Data for processing
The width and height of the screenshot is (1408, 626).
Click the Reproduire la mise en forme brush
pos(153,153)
...
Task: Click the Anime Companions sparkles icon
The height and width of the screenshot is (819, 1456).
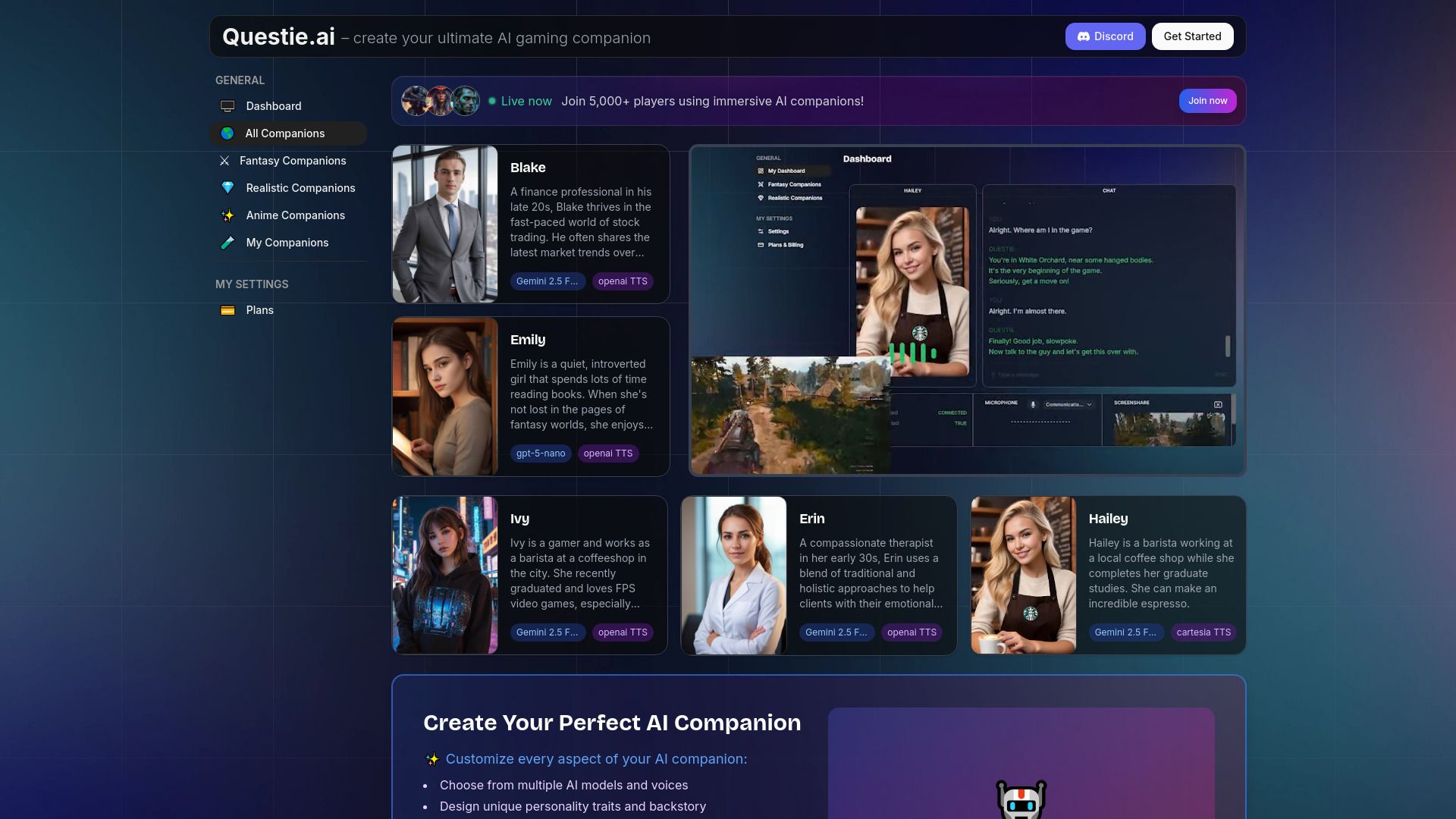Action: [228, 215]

Exercise objective
Return the rows starting at the line containing "The width and" and ending at the line containing "pos(153,153)", both included, word for word.

Result of this exercise
The width and height of the screenshot is (1408, 626).
Click the Reproduire la mise en forme brush
pos(153,153)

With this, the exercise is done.